Por desgracia, el consenso que se ha promovido a raíz de los sucesos es de índole militar, lo que para muchos especialistas podría ser contraproducente, ya que “el terrorismo se combate con inteligencia y no con bombardeos”. Francia, Estados Unidos y Rusia, que participan en esta guerra políticamente confusa contra el Estado Islámico, han intensificado en los últimos días el fuego aéreo sobre el territorio sirio, causando pérdidas y sufrimientos a la población civil que a la postre sembrará nuevos motivos de resentimiento. Ello podría detonar un circuito inacabable de violencia causando más muertes y destrucción, pero no necesariamente eliminando las expresiones terroristas del integrismo islámico. Como refiere The New York Times, “Francia y sus aliados han caído nuevamente en la trampa”.
Basta recordar el encadenamiento de sucesos en Afganistán y en Irak para percibir la conexión entre las injerencias militares y el fortalecimiento de los grupos fundamentalistas cada vez más brutales y mejor equipados.
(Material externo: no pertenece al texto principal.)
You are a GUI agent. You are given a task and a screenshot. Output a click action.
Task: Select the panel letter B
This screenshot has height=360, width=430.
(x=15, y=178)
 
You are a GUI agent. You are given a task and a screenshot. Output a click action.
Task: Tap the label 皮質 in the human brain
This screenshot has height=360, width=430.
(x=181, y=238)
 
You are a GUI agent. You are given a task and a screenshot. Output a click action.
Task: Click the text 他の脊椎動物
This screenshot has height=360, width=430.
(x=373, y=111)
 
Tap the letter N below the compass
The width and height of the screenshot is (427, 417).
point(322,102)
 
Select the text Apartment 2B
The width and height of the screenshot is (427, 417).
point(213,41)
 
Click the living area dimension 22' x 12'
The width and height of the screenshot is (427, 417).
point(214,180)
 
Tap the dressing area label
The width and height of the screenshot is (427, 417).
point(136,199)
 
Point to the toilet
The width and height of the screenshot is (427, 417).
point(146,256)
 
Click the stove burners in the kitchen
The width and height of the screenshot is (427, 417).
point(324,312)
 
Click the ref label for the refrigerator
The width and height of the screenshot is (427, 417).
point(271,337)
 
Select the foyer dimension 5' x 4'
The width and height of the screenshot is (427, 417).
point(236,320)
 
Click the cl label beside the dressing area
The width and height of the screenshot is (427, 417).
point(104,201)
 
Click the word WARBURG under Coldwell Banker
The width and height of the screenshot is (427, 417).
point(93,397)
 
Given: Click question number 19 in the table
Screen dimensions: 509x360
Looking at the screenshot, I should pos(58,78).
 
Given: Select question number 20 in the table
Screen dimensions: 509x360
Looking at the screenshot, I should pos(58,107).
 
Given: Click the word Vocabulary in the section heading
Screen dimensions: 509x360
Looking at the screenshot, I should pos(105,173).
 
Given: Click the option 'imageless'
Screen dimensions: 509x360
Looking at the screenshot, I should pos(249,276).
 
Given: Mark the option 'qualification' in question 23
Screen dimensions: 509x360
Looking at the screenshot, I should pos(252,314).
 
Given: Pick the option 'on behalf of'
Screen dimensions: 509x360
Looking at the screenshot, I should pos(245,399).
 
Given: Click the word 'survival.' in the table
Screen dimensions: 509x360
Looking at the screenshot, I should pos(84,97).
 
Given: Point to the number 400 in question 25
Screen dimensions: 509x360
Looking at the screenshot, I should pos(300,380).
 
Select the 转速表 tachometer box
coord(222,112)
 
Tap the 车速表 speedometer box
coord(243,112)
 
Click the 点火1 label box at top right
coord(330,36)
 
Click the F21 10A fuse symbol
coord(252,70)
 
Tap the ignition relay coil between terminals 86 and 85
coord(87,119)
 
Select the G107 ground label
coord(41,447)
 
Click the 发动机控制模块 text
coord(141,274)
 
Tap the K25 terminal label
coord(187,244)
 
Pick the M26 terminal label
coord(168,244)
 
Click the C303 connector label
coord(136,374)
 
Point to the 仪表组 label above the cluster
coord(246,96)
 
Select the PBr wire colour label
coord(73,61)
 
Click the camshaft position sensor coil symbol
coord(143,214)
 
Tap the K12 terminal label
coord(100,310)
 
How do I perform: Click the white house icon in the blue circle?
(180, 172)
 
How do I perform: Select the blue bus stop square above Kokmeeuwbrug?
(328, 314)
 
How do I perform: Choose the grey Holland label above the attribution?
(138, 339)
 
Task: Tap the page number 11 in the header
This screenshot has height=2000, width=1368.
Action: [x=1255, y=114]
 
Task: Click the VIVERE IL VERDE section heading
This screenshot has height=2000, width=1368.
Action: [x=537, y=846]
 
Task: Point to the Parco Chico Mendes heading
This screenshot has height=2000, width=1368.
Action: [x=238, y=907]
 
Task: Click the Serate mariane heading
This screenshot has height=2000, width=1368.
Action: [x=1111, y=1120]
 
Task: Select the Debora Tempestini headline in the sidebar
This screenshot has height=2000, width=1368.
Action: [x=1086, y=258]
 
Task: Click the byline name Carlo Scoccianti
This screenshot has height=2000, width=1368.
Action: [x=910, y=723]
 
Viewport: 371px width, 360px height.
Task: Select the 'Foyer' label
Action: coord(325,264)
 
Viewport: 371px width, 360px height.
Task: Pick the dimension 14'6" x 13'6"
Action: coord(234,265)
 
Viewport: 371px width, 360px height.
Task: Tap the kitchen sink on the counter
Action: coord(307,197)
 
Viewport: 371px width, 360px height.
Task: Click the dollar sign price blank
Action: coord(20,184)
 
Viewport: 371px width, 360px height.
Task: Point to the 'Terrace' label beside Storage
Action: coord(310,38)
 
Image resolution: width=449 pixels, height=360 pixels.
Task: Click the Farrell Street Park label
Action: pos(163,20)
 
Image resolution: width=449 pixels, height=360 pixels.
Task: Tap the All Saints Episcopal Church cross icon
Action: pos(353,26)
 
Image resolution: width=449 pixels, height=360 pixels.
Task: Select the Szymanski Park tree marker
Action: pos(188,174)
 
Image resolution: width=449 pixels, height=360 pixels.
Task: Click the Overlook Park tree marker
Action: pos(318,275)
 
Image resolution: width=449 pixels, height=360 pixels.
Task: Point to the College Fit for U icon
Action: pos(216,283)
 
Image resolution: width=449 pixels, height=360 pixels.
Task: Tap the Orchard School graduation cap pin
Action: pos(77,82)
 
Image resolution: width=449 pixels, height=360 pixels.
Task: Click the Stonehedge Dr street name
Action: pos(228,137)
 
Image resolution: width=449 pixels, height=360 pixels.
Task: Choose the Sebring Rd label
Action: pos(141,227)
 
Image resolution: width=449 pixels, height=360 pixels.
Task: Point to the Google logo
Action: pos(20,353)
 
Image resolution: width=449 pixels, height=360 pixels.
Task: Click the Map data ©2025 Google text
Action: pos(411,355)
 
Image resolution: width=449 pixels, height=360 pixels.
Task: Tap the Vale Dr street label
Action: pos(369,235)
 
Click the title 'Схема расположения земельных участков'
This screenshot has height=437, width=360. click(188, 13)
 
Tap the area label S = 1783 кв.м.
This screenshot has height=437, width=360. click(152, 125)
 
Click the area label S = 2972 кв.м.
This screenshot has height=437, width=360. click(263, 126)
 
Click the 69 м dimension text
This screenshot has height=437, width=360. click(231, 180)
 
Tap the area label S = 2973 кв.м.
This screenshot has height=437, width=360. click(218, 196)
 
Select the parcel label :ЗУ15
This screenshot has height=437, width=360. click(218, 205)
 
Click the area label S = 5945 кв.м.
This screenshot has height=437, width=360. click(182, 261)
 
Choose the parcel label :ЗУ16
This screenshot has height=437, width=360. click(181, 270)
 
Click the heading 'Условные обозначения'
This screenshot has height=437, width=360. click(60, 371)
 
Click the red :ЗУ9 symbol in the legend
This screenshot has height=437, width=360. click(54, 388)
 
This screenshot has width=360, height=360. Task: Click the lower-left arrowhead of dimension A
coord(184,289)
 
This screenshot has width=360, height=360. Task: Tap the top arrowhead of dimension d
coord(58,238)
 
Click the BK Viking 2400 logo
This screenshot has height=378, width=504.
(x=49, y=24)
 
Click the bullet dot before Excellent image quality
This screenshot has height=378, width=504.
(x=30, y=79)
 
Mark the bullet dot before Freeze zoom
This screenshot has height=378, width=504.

Al calor de la invasión de la Unión Soviética al primero de esos países, se gestaron grupos integristas alentados por Washington que derivaron en Al Qaeda; luego la invasión estadunidense en Irak sembró las semillas del actual Estado Islámico. Los recientes acontecimientos están a su vez relacionados con las intromisiones militares occidentales en la propia Siria, Mauritania, Mali, Níger, Chad y Burkina Faso.
Apenas el 26 de octubre, Tony Blair pidió perdón por su papel en la guerra de Irak, utilizando reportes erróneos de inteligencia. Reconoció que no previó el caos que se desataría tras el derrocamiento de Saddam Hussein y admitió que ese desorden contribuyó al crecimiento del grupo yihadista ISIS. La retaliación iniciada en contra de enclaves fundamentalistas no puede obedecer a la falta de memoria histórica. Se relaciona más bien, como en ocasiones anteriores, con impulsos nacionalistas, previsiones electorales e intereses económicos y estratégicos.
Comentaristas norteamericanos coinciden en que las reacciones occidentales a los atentados de París recuerdan la paranoia política en que el gobierno de Bush sumió al mundo tras el 11 de septiembre de 2001 y que se tradujo en una reducción de las libertades individuales y en violaciones masivas a los derechos humanos, al amparo de la Ley Patriota. Para comenzar, el estruendoso discurso belicista ha agravado la situación de los refugiados de África y el Medio Oriente en Europa.
El “diálogo de civilizaciones” promovido hace decenios por la UE parece haber sido enterrado a perpetuidad. Cabría demandar a las potencias el entendimiento racional de las raíces históricas, económicas, políticas y sociales del terrorismo islámico y hacerle frente con acciones perseverantes en esos ámbitos. Habría también que llegar a un acuerdo básico sobre el futuro político de Siria en el que coincidieran efectivamente las potencias y los actores involucrados. Las Naciones Unidas no pueden estar ausentes de este proceso, cuyo alcance es universal, y deben comprometerse decididamente a la consecución de la paz y la seguridad en la región. Es indispensable la abolición de dogmas intransitables fundados en la teoría implícita de que problemas como el de Palestina son irresolubles y que, por tanto, hay que mantener la guerra ofensiva y defensiva. Si aceptáramos semejantes hipótesis habríamos de admitir que el terrorismo también es irreductible y condenaríamos a la humanidad a disolverse en cadena.